AUFGABENSTELLUNG - Extrahiere bitte aus den folgenden Datensätzen die Zeilen von der Zeile mit „Given: Click Kill“ bis einschließlich zum Ende der Datensätze und gib sie wortgetreu wieder. Lass die Bilder in deiner Antwort weg.

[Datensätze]
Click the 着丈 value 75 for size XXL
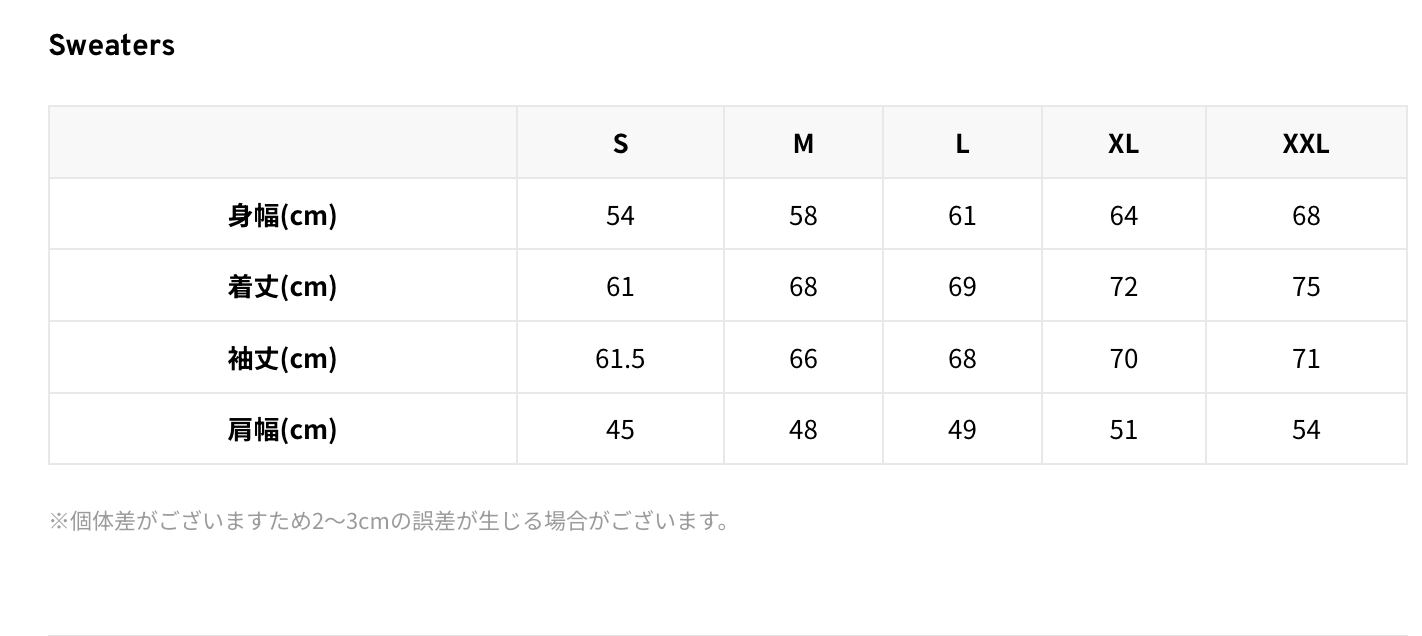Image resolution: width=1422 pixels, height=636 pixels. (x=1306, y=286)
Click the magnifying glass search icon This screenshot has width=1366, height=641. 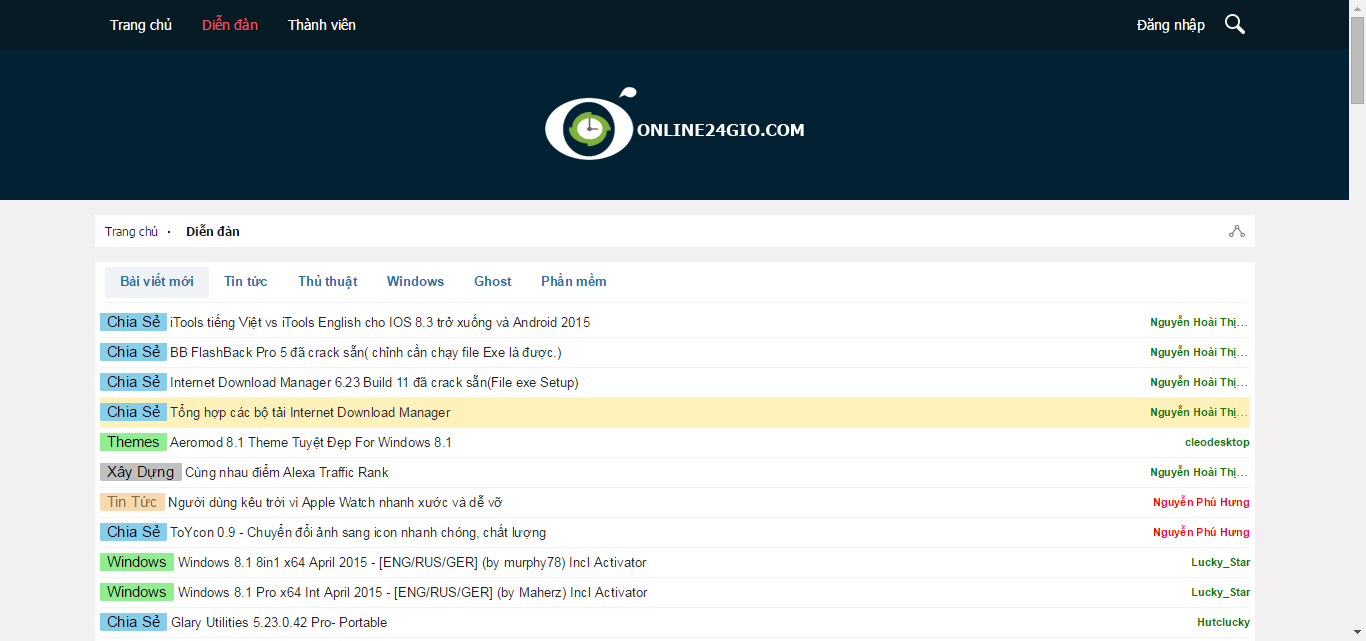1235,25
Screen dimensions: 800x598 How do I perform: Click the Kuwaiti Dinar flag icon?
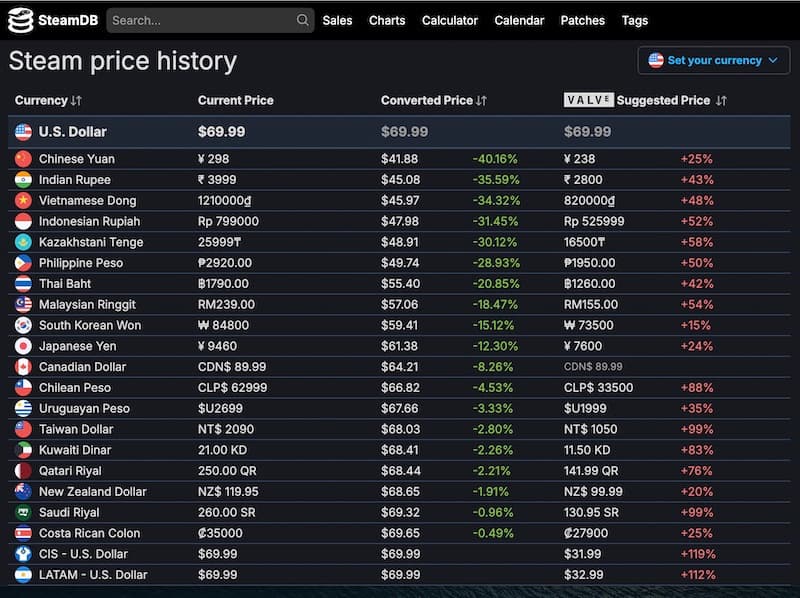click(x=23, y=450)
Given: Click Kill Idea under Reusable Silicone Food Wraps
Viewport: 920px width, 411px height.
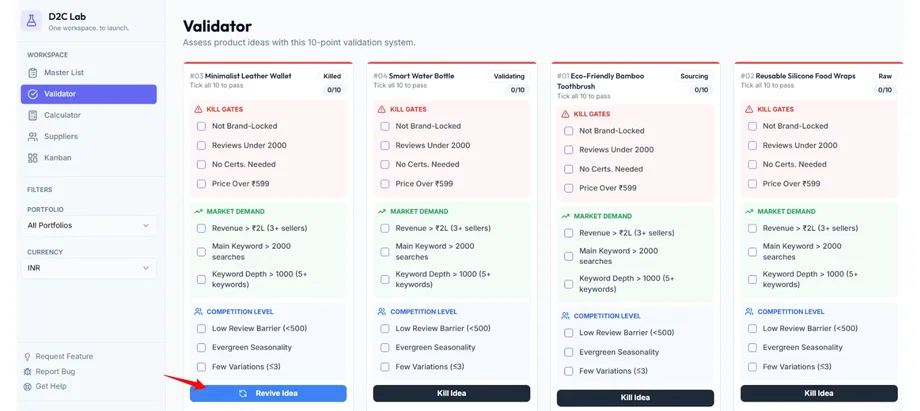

FERTIGE LÖSUNG -
Given: Click Kill Idea under Reusable Silicone Food Wraps
Viewport: 920px width, 411px height.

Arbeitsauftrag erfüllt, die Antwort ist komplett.